=== Excerpted data ===

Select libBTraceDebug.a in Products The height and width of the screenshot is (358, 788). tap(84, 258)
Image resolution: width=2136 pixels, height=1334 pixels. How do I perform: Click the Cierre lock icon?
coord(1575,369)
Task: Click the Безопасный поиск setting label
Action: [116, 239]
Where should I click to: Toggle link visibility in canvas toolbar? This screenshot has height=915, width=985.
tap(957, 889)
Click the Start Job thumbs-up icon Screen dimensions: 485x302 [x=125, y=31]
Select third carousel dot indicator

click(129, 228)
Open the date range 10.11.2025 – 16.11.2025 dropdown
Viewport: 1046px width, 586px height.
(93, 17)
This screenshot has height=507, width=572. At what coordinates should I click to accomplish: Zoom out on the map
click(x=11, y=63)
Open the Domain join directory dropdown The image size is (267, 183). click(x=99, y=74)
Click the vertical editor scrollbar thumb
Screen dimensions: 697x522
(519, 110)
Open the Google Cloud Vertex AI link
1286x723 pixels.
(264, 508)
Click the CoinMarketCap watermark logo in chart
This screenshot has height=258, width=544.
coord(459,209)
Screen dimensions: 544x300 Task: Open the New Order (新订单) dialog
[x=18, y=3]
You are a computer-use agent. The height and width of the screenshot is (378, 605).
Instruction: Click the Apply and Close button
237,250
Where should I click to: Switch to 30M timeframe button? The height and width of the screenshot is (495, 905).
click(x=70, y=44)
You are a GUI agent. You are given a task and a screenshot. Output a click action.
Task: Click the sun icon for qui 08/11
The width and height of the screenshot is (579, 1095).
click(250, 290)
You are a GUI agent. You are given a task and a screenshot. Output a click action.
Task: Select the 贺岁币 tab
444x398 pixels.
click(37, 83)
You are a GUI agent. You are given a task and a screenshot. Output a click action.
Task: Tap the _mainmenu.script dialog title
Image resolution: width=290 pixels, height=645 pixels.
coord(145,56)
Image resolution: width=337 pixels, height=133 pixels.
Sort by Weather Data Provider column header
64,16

===

Exercise goal: Copy out the records verbatim, starting at their first line and ending with the line that contains "Action: [116, 239]", including both of those lines and nothing beyond them.

Solution to the problem:
Select libBTraceDebug.a in Products The height and width of the screenshot is (358, 788). tap(84, 258)
Image resolution: width=2136 pixels, height=1334 pixels. How do I perform: Click the Cierre lock icon?
coord(1575,369)
Task: Click the Безопасный поиск setting label
Action: [116, 239]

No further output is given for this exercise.